> TASK DESCRIPTION: Search the listing below for the string "computer", then copy every line it appears in.

> EXERCISE DATA:
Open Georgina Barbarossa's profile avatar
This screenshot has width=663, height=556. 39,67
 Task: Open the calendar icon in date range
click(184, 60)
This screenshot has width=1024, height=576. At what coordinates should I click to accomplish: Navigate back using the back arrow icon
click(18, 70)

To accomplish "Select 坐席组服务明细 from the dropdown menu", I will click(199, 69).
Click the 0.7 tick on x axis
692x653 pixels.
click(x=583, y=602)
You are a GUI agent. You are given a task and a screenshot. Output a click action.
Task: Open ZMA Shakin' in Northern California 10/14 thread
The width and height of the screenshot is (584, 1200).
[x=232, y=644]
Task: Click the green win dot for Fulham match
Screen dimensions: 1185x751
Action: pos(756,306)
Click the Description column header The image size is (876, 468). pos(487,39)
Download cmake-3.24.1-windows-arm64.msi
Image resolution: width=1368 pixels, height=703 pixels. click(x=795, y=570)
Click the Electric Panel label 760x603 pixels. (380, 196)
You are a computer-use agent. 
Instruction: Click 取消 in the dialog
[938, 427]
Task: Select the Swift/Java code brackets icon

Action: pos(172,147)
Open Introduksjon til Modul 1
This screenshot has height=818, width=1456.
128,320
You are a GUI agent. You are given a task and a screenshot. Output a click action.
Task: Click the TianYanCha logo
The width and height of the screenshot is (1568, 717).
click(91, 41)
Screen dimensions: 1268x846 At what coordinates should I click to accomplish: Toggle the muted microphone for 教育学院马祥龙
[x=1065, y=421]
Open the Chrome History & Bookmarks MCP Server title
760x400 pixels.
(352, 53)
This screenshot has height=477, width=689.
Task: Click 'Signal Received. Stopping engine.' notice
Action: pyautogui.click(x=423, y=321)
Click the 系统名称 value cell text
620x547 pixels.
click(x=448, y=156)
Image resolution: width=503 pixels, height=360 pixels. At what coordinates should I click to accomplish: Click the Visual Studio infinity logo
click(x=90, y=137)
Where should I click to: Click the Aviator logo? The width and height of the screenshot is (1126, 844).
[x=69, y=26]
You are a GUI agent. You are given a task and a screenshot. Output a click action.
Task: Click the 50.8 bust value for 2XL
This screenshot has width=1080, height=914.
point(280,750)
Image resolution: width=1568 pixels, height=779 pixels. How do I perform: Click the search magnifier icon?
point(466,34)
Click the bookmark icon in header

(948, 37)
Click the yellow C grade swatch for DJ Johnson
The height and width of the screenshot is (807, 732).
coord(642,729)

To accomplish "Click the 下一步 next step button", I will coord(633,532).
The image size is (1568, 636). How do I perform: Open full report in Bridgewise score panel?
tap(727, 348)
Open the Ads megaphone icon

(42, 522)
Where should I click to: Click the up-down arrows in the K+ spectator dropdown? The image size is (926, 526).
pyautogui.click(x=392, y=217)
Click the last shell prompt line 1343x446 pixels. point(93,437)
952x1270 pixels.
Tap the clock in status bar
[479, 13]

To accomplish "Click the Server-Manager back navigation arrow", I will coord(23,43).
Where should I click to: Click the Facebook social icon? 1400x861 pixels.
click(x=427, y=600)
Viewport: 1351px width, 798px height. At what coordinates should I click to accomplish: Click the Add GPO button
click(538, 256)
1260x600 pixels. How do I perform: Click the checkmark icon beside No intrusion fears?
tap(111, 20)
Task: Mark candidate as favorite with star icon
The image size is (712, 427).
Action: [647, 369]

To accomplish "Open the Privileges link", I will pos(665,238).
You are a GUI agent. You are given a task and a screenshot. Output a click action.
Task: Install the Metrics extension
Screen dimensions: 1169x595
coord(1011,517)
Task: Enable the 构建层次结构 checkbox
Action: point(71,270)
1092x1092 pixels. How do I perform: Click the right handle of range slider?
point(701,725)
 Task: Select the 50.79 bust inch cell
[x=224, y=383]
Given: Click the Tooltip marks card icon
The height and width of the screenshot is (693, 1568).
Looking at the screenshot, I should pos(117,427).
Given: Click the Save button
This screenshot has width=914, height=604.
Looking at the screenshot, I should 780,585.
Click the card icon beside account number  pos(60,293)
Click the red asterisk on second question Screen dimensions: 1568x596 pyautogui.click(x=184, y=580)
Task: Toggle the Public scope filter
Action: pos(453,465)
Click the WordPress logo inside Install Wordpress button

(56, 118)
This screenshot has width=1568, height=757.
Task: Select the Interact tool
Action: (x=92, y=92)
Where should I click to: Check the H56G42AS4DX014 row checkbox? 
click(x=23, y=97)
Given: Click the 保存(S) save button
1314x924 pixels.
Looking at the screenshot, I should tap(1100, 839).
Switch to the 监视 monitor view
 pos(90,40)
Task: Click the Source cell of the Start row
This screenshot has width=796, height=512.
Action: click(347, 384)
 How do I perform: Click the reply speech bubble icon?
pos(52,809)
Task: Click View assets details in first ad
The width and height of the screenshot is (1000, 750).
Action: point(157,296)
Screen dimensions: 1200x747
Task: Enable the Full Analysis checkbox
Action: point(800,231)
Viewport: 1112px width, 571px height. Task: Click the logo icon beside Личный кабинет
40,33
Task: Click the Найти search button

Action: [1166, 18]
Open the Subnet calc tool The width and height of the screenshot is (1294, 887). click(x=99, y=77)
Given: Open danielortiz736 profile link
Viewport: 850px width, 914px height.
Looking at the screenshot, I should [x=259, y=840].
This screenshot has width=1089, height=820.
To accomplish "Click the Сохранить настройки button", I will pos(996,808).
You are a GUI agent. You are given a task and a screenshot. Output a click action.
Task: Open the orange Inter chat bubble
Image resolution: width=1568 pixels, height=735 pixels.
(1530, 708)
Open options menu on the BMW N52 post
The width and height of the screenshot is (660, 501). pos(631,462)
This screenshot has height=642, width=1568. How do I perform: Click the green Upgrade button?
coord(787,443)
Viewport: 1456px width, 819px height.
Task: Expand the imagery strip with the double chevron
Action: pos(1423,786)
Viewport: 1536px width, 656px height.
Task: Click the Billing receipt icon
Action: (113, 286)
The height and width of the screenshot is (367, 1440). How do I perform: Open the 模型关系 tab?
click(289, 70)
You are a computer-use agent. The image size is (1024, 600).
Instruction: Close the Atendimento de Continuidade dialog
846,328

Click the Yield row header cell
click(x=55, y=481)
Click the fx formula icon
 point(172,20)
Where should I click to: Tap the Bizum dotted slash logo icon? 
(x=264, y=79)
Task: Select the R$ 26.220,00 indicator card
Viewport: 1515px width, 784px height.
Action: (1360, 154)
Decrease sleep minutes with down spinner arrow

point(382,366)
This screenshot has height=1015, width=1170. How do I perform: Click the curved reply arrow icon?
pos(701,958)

> RESPONSE FOR THIS EXERCISE:
You are a computer-use agent. 
You are a computer-use agent. The image size is (1024, 600).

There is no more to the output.